> _What to produce_
Using the entries below, write out the line with "Website SEO Friendly (245, 1428)", the line with "Website SEO (106, 1428)", and every line in between, exactly as each is written.

> _Extracted entries_

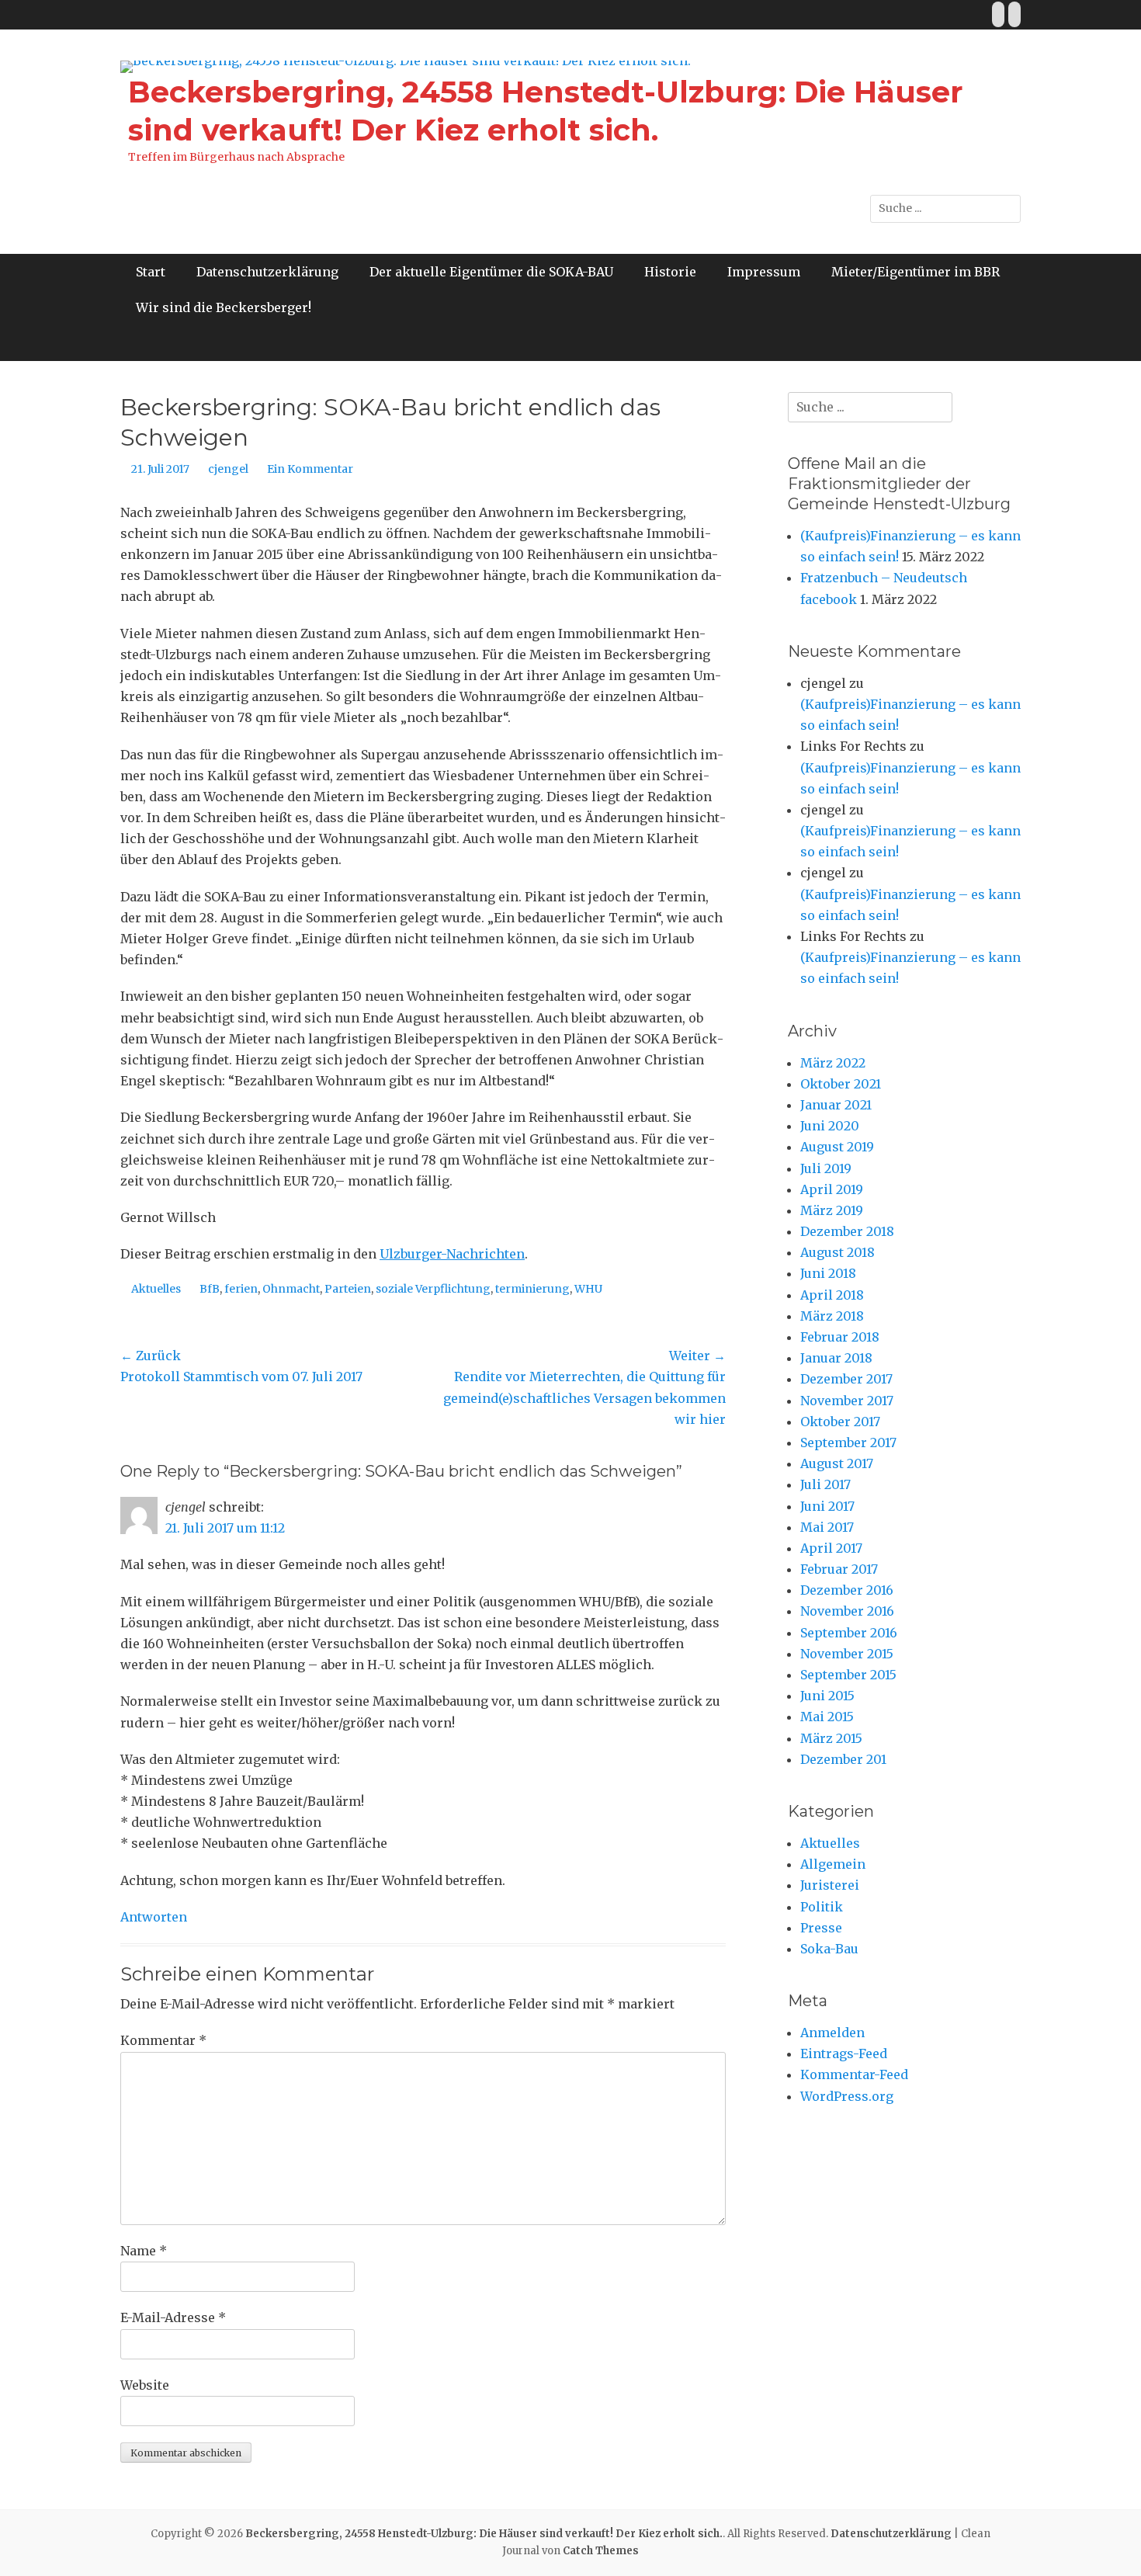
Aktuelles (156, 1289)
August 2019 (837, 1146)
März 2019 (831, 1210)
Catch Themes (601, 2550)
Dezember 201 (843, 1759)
...
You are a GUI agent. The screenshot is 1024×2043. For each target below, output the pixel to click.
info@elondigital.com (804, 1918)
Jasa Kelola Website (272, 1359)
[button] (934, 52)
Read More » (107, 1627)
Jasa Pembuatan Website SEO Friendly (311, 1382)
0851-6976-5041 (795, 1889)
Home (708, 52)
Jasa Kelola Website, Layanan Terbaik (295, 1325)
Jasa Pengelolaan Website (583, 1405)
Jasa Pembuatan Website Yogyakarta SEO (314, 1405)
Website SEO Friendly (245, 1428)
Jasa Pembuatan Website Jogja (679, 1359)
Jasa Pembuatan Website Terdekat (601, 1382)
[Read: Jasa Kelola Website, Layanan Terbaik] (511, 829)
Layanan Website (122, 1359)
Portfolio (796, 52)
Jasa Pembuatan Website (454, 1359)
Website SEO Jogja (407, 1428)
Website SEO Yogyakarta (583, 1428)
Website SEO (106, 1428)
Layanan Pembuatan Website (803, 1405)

> _Your response_
Website SEO Friendly (245, 1428)
Jasa Pembuatan Website Jogja (679, 1359)
Jasa Pembuatan Website Terdekat (601, 1382)
[Read: Jasa Kelola Website, Layanan Terbaik] (511, 829)
Layanan Website (122, 1359)
Portfolio (796, 52)
Jasa Pembuatan Website (454, 1359)
Website SEO Jogja (407, 1428)
Website SEO Yogyakarta (583, 1428)
Website SEO (106, 1428)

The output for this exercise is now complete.